Ellas arrojaron las flores en el momento preciso, sintiendo cierta prisa por volver y menos devoción a los ojos santos de la figura de porcelana. Se preguntaron si Elena querría ir al atrio cuando oscureciera. Ellos ya se lo habían propuesto. Le gustó la idea de salir de casa y mientras caminaban, ahora que el sol se había metido, parecía más simpática. A ellos y a ellas les emocionó que estuviera dispuesta a aventurarse a cruzar el atrio y que no pensara que eran bobadas.

—¿No salen hombres? —les preguntó cuando se distribuían el orden en la penumbra.

Habían pensado en la Llorona y en otras alimañas. Los hombres no cruzaban el atrio en las noches.

—¿Ni los borrachos? —preguntó.

Lanzaron la moneda. A Elena le tocó ser la primera. El primo mayor le cambió el lugar. Ella sería la segunda. Los demás lo miraron perplejos, nunca había tenido un detalle así. Cuando todos libraron la inhóspita dimensión del atrio, ya Elena tenía la cajetilla en sus manos y repartía un cigarro a cada uno. Ni siquiera se molestaron esta vez en quedar fuera de la mira del tendero. Fumaron allí bajo el sauce, retando con volutas de humo el negro vacío del atrio que habían dominado. Elena explicó que había que dar el golpe para fumar bien e hizo una demostración. Dio una chupada al cigarro y abrió la boca vacía para que imaginaran el humo dando vueltas en sus pulmones. Luego dibujó dos redondeles de humo que contemplaron asombrados.

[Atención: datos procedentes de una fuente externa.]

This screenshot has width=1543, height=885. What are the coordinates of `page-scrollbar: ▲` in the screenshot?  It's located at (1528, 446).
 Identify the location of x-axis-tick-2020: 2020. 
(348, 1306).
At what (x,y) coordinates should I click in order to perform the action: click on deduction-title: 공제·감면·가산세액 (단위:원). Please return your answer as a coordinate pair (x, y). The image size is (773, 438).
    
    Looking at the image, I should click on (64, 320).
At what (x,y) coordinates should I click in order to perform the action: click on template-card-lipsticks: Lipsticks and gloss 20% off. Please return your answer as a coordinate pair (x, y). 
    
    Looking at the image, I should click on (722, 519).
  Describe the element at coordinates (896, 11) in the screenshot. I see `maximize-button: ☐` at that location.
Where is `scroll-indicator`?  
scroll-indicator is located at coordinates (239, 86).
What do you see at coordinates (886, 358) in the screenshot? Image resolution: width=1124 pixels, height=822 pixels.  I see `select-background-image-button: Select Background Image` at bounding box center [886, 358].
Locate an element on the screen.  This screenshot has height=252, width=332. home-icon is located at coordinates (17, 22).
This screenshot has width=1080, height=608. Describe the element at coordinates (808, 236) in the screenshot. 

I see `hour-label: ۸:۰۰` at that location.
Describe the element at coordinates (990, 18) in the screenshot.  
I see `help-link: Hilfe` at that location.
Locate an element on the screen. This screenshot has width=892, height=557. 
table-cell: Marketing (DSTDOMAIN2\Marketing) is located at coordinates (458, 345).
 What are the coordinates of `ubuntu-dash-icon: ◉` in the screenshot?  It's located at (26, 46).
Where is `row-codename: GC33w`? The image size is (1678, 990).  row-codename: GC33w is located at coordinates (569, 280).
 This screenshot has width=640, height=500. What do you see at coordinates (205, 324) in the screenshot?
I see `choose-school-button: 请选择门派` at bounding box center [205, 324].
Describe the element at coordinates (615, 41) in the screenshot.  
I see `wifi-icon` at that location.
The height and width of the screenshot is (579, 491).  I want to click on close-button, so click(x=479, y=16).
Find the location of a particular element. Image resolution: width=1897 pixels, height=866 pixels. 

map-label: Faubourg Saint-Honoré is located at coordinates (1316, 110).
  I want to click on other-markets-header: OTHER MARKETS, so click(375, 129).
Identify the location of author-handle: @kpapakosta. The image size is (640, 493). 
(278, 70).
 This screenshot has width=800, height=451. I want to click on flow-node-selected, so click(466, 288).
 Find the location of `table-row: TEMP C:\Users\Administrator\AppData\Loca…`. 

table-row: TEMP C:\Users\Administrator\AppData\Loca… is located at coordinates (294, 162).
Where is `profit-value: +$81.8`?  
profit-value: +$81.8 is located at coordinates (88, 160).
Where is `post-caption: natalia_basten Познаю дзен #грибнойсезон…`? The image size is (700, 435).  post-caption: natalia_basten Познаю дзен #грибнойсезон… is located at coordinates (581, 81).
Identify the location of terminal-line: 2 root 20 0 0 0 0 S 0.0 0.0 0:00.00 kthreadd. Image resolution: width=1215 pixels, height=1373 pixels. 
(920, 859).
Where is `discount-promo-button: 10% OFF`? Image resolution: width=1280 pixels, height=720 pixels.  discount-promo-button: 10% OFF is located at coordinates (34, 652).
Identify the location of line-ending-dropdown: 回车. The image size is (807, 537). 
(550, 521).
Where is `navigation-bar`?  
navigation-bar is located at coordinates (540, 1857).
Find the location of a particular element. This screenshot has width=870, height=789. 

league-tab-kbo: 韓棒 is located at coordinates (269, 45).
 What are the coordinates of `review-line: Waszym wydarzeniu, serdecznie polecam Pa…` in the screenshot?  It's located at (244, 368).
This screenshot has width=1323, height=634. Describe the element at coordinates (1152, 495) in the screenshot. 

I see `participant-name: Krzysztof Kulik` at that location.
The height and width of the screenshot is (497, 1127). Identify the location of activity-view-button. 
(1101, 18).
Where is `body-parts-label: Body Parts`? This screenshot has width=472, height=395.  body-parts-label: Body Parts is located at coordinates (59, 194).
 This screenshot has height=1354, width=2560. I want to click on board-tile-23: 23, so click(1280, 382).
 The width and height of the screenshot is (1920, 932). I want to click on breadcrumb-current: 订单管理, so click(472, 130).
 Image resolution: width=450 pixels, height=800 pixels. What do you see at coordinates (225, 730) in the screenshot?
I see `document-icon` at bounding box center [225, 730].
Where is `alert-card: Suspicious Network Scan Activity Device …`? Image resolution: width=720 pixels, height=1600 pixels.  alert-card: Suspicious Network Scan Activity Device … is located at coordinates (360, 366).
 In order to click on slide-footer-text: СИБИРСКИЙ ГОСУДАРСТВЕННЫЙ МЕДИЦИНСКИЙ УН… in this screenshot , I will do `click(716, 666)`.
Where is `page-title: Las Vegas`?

Los intentos los marearon, nadie pensó en los socorridos chicles de canela.

Regresaron a casa ligeros, con Elena al centro porque ella sí sabía fumar y no había tosido y caminaba derecha como si el humo que había hecho arabescos en sus pulmones le diera cierta altivez. Olvidaron la televisión y se fueron al cuarto de los niños —el de las literas que daba a la terraza— a jugar a la botella en el estrecho espacio entre las camas donde se habían sentado. Que si los besos y las cachetadas y luego pasarse el cerillo encendido para disparar preguntas indiscretas. Y luego ya no se les ocurrió nada hasta que alguien apagó la luz, y el mayor encendió la linterna y pidió a las mujeres que hicieran un show para los niños. Ellos se subieron en tropel, casi cayéndose, a esa cama alta. Y las niñas pensaron en un baile. El mayor iluminaba como en el teatro a cada una y Elena subía la pierna como si fuera el can cán. Y luego cambiaron y ellos hicieron una pirámide, uno sobre otro, que se vino abajo cuando ellas les apuntaron con la linterna a los ojos. Entonces ellos pidieron que Elena hiciera un show sola y ellas también dijeron que sí y se subieron a la otra cama sin la linterna que se habían apropiado los niños. Elena se fue al rincón de la puerta para que ellos y ellas la miraran y empezó a moverse como una mujer; las caderas para un lado y para el otro, la cintura dando vueltas. Y hacía como si se quitara los zapatos y las medias que no traía, y se volteaba de espaldas entre los silbidos de ellos y ellas que jugaban a ser los clientes de un cabaret. Y ella hizo como si se quitara un vestido y se desabotonara un brassier y lo aventó, pero siguió allí con su playera de rayas rojas y sus shorts color caqui. Hasta que el más grande se atrevió y dijo: súbete la blusa. Y todos asintieron con su silencio. Y él le alumbró el talle mientras Elena tomaba el extremo de la playera y lo subía lentamente mostrando el vientre y luego los pechos abultados como un paisaje sorpresivo. No silbaron, ni aplaudieron. El primo apagó la linterna y fue bueno que tocara a la puerta la madre de Elena para avisar que se iban.

A la mañana siguiente se asolearon en los camastros y se metieron a la alberca. Ellas no atendieron los toquidos en la puerta cuando Marcela llamó a clases, ni ellos a la liana que colgaba inútil. Dejaron pasar de largo las campanadas de la iglesia y los pasos de las mujeres hacia el barranco por la cosecha de flores. El arco y la flecha no cimbraron el aire ni hirieron la planta. Se rieron menos y jugaron poco. Sólo esperaban que llegara la noche que ya se había confundido con el día.